→ **EXCERPT PROVIDED**
Comment on Is it really possible to tax the rich?
FourPacketsOfPeanuts@lemmy.world 5 weeks agoWhy? Are any loans ever taxed?
There were tax evasion schemes in the UK where wealthy people could take loans from an offshore entity they contributed to and never pay the loans back. But this was shutdown fairly quickly by HMRC (British IRS) and a bunch of people were fined / went to jail. Don’t know if the same is true in America?
InternetCitizen2@lemmy.world 5 weeks ago
If a loan is acting as income (like it does for the ultra wealthy) then it should be treated like income and taxed accordingly.
Windex007@lemmy.world 5 weeks ago
How do you establish that a loan is or isn’t “acting as income”?
InternetCitizen2@lemmy.world 5 weeks ago
Those loans are often several times more than the yearly income and done more frequently.
Windex007@lemmy.world 5 weeks ago
My mortgage was many times my yearly income.
So then you just have frequency, which is easily gamed by getting fewer larger loans. Maybe one every three to five years? At that point it really is just a mortgage with stock as collateral rather than a house.
Like, you’re not wrong in your intuition that the system is problematic. Mine (and others) point is that the devil is in the details, and they’re not trivial.
FourPacketsOfPeanuts@lemmy.world 5 weeks ago
And what exactly is the difference between a loan and a loan acting as income?
InternetCitizen2@lemmy.world 5 weeks ago
Those loans are often several times more than the yearly income and done more frequently.
FourPacketsOfPeanuts@lemmy.world 5 weeks ago
You don’t have to repay income. When you repay the loan should you get the tax back?

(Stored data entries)
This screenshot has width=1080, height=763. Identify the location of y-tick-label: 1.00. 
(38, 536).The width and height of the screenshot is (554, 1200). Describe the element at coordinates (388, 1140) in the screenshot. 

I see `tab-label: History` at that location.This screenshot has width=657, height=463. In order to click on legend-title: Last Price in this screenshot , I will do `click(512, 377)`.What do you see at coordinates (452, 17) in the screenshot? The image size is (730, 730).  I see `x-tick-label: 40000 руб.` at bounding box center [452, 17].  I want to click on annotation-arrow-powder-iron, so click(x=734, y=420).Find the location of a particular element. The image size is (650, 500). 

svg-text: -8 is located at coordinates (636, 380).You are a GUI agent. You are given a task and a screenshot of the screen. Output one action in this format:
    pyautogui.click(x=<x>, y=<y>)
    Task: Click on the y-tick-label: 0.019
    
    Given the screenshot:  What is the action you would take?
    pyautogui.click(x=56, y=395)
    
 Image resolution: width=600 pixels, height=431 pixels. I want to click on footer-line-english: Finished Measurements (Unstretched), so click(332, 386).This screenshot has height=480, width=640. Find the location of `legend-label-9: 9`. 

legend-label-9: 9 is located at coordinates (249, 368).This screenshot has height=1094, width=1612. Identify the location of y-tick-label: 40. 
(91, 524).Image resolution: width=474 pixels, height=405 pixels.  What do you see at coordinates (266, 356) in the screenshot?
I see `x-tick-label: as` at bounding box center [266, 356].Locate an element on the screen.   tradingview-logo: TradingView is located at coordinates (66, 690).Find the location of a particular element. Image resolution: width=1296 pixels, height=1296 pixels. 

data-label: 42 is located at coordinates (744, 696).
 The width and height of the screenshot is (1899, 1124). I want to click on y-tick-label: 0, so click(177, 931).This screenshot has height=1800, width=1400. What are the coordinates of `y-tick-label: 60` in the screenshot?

→ **TASK REQUIREMENTS**
Quote the thread on taxing the rich between "Like, you’re not" and "acting as income?", inclusive. None of the stored data entries is required for this work.

→ **RESULT OF THIS EXERCISE**
Like, you’re not wrong in your intuition that the system is problematic. Mine (and others) point is that the devil is in the details, and they’re not trivial.
FourPacketsOfPeanuts@lemmy.world 5 weeks ago
And what exactly is the difference between a loan and a loan acting as income?